■ Study material
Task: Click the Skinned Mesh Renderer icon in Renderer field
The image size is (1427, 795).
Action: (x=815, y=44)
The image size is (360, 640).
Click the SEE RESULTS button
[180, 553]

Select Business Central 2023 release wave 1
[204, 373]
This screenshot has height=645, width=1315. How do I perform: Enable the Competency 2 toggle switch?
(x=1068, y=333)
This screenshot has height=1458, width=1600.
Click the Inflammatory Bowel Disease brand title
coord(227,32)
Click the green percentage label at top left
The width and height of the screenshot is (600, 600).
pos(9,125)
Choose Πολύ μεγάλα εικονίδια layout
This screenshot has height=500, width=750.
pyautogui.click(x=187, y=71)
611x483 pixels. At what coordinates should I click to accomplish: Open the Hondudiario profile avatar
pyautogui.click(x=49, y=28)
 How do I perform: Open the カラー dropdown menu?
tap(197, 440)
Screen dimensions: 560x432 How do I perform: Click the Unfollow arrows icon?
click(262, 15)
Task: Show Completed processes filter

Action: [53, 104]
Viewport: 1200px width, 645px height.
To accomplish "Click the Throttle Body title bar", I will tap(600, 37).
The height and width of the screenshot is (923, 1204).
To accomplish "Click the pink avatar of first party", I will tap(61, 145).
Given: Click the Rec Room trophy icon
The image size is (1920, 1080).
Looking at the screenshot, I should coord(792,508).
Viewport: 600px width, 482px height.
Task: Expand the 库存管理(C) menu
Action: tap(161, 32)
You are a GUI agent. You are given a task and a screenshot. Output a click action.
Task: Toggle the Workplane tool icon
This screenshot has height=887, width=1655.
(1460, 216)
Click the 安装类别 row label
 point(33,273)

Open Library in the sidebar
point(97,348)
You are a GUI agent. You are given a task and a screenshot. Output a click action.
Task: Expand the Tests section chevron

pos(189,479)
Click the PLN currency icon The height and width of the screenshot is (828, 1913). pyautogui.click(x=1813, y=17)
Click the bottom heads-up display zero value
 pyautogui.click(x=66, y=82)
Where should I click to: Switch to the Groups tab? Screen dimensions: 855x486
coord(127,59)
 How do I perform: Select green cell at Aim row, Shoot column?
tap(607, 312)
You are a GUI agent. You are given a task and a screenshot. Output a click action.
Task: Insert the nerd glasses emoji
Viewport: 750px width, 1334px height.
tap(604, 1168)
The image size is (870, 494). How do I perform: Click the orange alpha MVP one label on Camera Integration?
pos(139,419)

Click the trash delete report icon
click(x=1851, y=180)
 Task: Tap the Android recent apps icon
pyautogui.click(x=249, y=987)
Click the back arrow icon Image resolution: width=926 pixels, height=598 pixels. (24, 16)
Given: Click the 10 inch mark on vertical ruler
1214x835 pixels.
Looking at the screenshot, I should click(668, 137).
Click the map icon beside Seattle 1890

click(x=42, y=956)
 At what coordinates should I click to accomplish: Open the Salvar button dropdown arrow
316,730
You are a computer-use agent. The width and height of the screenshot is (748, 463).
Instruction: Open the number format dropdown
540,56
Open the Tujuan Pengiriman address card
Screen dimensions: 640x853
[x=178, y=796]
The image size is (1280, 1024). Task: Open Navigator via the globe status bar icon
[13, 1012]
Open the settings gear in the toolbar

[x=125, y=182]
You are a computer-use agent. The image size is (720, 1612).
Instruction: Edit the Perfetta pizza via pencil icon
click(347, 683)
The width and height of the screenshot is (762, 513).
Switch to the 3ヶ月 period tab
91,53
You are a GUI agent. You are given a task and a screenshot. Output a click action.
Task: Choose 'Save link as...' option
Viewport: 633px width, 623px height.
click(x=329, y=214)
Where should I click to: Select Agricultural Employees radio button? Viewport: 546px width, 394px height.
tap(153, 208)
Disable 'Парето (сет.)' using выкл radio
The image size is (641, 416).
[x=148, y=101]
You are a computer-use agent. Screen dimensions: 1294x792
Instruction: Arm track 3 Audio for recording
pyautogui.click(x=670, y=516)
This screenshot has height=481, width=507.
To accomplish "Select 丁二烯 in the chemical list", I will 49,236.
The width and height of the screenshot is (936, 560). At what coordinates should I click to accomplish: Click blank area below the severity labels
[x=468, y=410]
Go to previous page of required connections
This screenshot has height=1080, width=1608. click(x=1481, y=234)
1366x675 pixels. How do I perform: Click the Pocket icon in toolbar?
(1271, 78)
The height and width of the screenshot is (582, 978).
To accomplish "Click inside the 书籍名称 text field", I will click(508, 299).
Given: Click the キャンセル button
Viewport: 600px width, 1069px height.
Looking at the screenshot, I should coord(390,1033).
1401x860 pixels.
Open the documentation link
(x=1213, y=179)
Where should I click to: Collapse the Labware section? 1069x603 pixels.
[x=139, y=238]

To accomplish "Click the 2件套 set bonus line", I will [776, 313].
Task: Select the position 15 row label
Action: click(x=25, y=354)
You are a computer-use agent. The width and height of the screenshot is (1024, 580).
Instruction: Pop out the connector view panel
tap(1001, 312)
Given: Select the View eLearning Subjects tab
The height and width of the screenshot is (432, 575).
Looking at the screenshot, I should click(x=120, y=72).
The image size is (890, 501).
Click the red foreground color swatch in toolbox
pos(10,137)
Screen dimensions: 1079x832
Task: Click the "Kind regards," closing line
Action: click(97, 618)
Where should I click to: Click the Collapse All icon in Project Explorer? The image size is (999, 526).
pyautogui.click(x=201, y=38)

■ What the task requires
Reproduce the lines above, beginning at the line with "The width and height of the screenshot is (936, 560)." and stopping after the line with "The image size is (890, 501).", exactly as they are.

■ Written answer
The width and height of the screenshot is (936, 560). At what coordinates should I click to accomplish: Click blank area below the severity labels
[x=468, y=410]
Go to previous page of required connections
This screenshot has height=1080, width=1608. click(x=1481, y=234)
1366x675 pixels. How do I perform: Click the Pocket icon in toolbar?
(1271, 78)
The height and width of the screenshot is (582, 978).
To accomplish "Click inside the 书籍名称 text field", I will click(508, 299).
Given: Click the キャンセル button
Viewport: 600px width, 1069px height.
Looking at the screenshot, I should coord(390,1033).
1401x860 pixels.
Open the documentation link
(x=1213, y=179)
Where should I click to: Collapse the Labware section? 1069x603 pixels.
[x=139, y=238]

To accomplish "Click the 2件套 set bonus line", I will [776, 313].
Task: Select the position 15 row label
Action: click(x=25, y=354)
You are a computer-use agent. The width and height of the screenshot is (1024, 580).
Instruction: Pop out the connector view panel
tap(1001, 312)
Given: Select the View eLearning Subjects tab
The height and width of the screenshot is (432, 575).
Looking at the screenshot, I should click(x=120, y=72).
The image size is (890, 501).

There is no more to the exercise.